Да, еще будут теракты, как они продолжались несколько лет на Кавказе (да и в Москве тоже) и после того, как президентом Чечни был избран муфтий Ахмат-хаджи Кадыров. Но путь предопределен. Народ с террористами справится. Просто хотя бы потому, что им не удалось его запугать. Главное, не допустить агрессии извне. И тут важна роль России, Китая, латиноамериканских стран, Индии. Указ президента Путина «О мерах по реализации внешнеполитического курса Российской Федерации» подчеркивает, что наша страна будет выступать за преодоление внутрисирийского кризиса «путём прекращения насилия, откуда бы оно ни исходило, и проведения общенационального диалога без предварительных условий, на основе уважения суверенитета и территориальной целостности государств и невмешательства в их внутренние дела»

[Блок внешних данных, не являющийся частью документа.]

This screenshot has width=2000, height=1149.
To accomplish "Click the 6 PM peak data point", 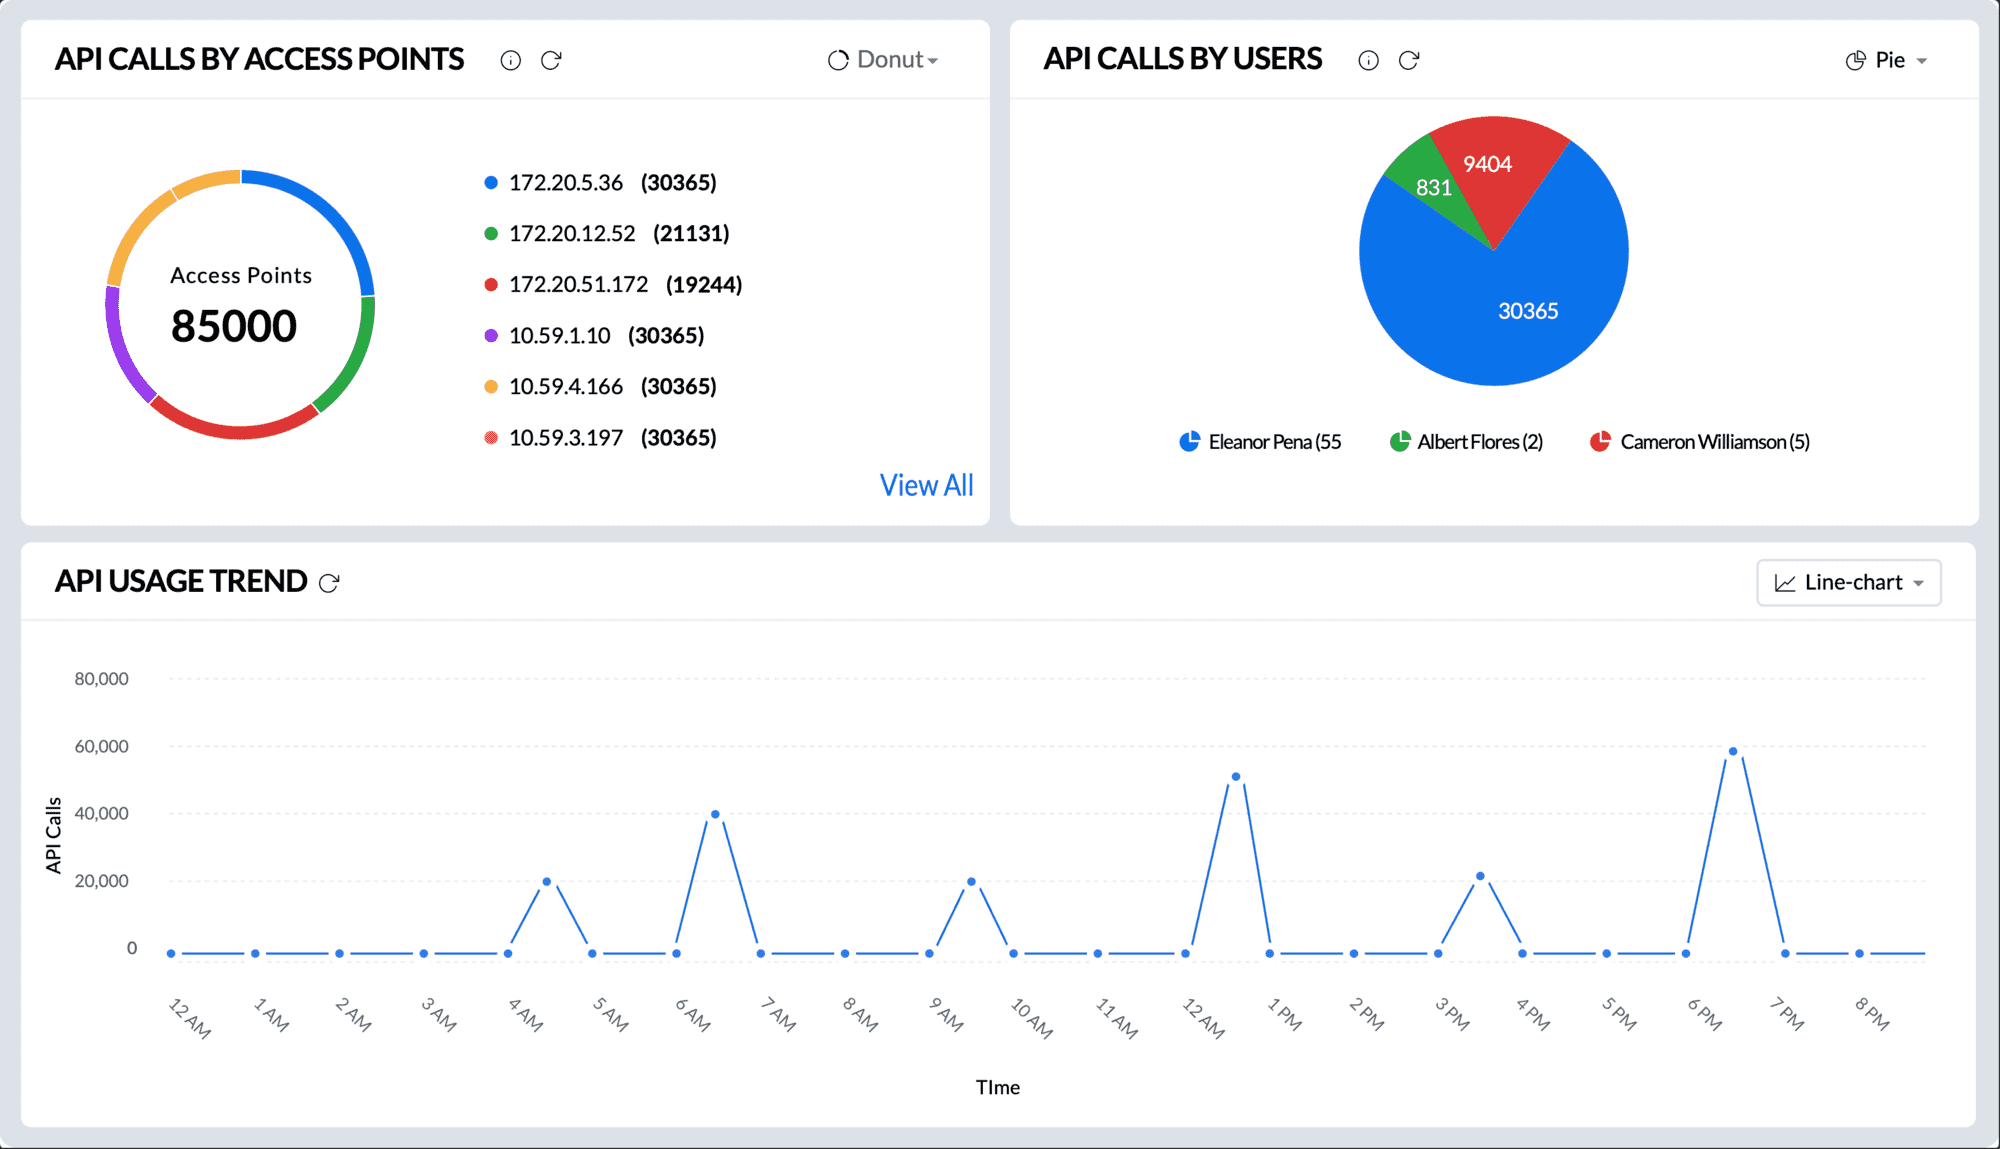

Да и на Западе уже начинают понимать, несмотря на агрессивную пропаганду ведущих СМИ, и нежелание политиканов признавать свои допущенные ошибки, с кем они связались, что они поддерживают террористов – убийц заведомо невинных людей.
Я не хочу вас обманывать – я люблю Сирию. Я люблю Дамаск - относительно маленький и очень уютный город поэтов и художников, ремесленников и трудолюбивых рабочих. В Дамаске в отличие от Каира или Стамбула есть легкий флер провинциальности в самом лучшем смысле слова. То внимание, та серьезность, с которой сирийцы, каждый отдельно взятый сириец относятся к своей культуре - культуре высшего сорта, но маленького масштаба, меня всегда поражали и вдохновляли. Там сам воздух пропитан той неподдельной интеллигентностью, о которой так любят говорить, но которую совершенно не ведают русские литераторы, продюсеры и разные арт-группы.
Сирия – это страна, где ходить на выставки - приятно, где говорить о поэзии принято, где писать картины - почетно, а за написанную оперу ты становишься героем улицы! (Опера может быть и не очень хорошей, но она должна быть настоящей). Где цинизм считают безвкусицей, а дурные манеры - поводом для остракизма.
И, даст бог, Сирия такой и останется.